From the January 2006 Idaho Observer:

Judicial accountability on the ballot for 2006 in SD

from SD J.A.I.L.

As of Sept. 19, 2005, South Dakota J.A.I.L. for Judges had collected enough valid petition signatures for SD Secretary of State Chris Nelson to declare that a judicial accountability amendment would be on the ballot for Nov., 2006.

South Dakota J.A.I.L.ers are the first state to achieve ballot status for a judicial accountability measure through the legal reform movement founded by Ron Branson of Riverside, Calif., in April, 1995. Some 12,000 signatures have been secured from that state’s approximately 755,000 citizens. Though already on the ballot, SD J.A.I.L.ers have set a goal of 43,000 petition signatures.

Judicial Accountability Amendment, or "J.A.I.L.," is designed to make the judicial branch of state government answerable and accountable to the people through an independent entity rather than being only accountable unto itself. The entity that this amendment creates is a Special Grand Jury comprised of ordinary South Dakota citizens empowered to hear complaints of judicial misconduct.

The people of South Dakota have always had the ownership of all branches of government, and to restore their ability to control and assure proper function of the judicial branch, the people need to pass "Amendment E" so that they can exercise the responsibility they have always had but have forgotten: The responsibility to self-govern and assure honesty in government.

Judges who are honest and who fulfill the responsibilities of their jobs in good faith will have no problem with this amendment which articulates the authority and responsibility of the people, their employers, to have oversight of the judges, who are the employees. Honest, fair lawyers have nothing to fear from this legislation, either.
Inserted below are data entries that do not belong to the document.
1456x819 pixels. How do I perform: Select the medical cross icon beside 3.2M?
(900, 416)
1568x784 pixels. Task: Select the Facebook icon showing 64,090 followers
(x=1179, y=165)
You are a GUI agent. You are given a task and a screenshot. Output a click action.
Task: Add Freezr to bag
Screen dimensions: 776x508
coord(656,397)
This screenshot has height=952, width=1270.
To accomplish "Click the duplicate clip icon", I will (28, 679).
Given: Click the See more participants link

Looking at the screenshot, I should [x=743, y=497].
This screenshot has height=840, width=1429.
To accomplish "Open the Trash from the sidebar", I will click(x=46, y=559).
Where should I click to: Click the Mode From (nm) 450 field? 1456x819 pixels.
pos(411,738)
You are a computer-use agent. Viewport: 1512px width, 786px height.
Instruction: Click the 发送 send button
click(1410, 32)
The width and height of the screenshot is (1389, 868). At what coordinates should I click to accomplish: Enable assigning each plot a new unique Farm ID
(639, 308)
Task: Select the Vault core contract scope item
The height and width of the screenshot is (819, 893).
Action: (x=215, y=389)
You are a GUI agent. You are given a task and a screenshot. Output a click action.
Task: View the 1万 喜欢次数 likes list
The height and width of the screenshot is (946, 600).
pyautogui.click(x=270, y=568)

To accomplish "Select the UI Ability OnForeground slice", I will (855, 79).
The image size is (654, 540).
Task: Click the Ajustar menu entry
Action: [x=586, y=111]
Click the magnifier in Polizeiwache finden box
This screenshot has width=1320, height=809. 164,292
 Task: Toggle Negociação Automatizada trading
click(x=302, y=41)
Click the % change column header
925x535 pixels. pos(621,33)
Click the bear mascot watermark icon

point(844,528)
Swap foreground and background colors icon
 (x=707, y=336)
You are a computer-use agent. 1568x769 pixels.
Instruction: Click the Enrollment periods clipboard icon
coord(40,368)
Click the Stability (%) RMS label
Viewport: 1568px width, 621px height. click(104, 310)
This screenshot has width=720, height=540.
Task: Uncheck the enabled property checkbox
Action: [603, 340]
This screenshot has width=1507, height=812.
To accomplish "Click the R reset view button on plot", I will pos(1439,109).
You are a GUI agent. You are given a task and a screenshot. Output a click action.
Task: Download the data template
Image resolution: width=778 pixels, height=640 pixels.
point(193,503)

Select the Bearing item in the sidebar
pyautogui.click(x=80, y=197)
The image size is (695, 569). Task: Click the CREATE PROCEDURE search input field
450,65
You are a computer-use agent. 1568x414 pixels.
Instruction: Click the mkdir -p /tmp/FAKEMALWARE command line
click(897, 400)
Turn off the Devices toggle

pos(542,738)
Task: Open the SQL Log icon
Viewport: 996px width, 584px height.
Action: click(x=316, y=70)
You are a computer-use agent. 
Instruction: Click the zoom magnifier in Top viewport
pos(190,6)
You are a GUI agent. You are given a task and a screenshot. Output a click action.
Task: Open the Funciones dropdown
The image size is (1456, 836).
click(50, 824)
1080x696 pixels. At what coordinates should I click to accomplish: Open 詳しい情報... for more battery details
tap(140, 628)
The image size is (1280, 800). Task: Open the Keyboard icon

The people must exercise oversight of their courts, as they must with all branches of their hired government. Constitutional Amendment E, will place the oversight of the Judicial Branch of South Dakota state government back in the hands of the people where it belongs. Retired Mead County Sheriff John Egger of Sturgis, agrees. When interviewed by Kevin Woster of the Rapid City Journal, Egger said that he would vote for this amendment. "They (judges) should be respected. But they ought to be treated like the rest of us if they make a decision that was unreasonable," he said. "There ought to be something in there so the people can do something about that." (Rapid City Journal, December 24, 2005)

The Journal of the American Bar Association recently published the results of a national survey. The survey found that 46 percent of people in the U.S. strongly or somewhat agreed with the opinion of a U.S. congressman who called judges arrogant, out-of-control and unaccountable.

An article by Geraldine Hawkins, March 7, 2003,, quoted Judge Edith H. Jones of the U.S. Court of Appeals for the Fifth Circuit as stating, "The American legal system has been corrupted almost beyond recognition," when she spoke at the Federalist Society of Harvard Law School on February 28, 2003.

According to Judge Jones, the first contemporary threat to the rule of law comes from within the legal system itself.

"The legal aristocracy has shed their professional independence for the temptations and materialism associated with becoming businessmen."

" The legal system has also been wounded by lawyers who themselves no longer respect the rule of law."

"When lawyers cannot be trusted to observe the fair processes essential to maintaining the rule of law, how can we expect the public to respect the process?"

Judge Jones’ comments on the "legal aristocracy" was demonstrated by the comments made by Rapid City trial attorney Patrick Duffy to Rapid City Journal staff writer Kevin Woster, Saturday, December 24. 2005.

"It is the single most insane piece of legislation ever proposed by the people of South Dakota," Duffy said. "This contemplates some system with a self-proclaimed grand jury of ‘lunatics,’" he added for good measure.

Yet Mr. Duffy also admits that there are clear problems in the existing legal system, which is too heavily weighted toward incarceration.

"I’m one who happens to think that we hit injustice more than justice in this country."

On the one hand Duffy, like Judge Jones, admits that there is a problem with the current system of self-policing within the judicial system, yet this "legal aristocrat" doesn’t feel that a "self-proclaimed grand jury made up of insane lunatics" (the people of South Dakota) should have the right to correct the problem.

No matter who thinks what, the people must exercise oversight of their courts, as they must with all branches of their hired government. For us to have true justice and an honest judiciary, Constitutional Amendment E, Judicial Accountability is necessary.

Would you allow criminals the power to self-police themselves and hold themselves accountable for their actions? Of course not, that’s why we have trials by jury, comprised of 12 independent, conscientious citizens. A jury of one’s peers, 12 people to weigh the law and the evidence against the accused to determine IF a crime has been committed and IF the accused should be punished. Judges need to be held accountable through a structure that establishes an independent jury of citizens.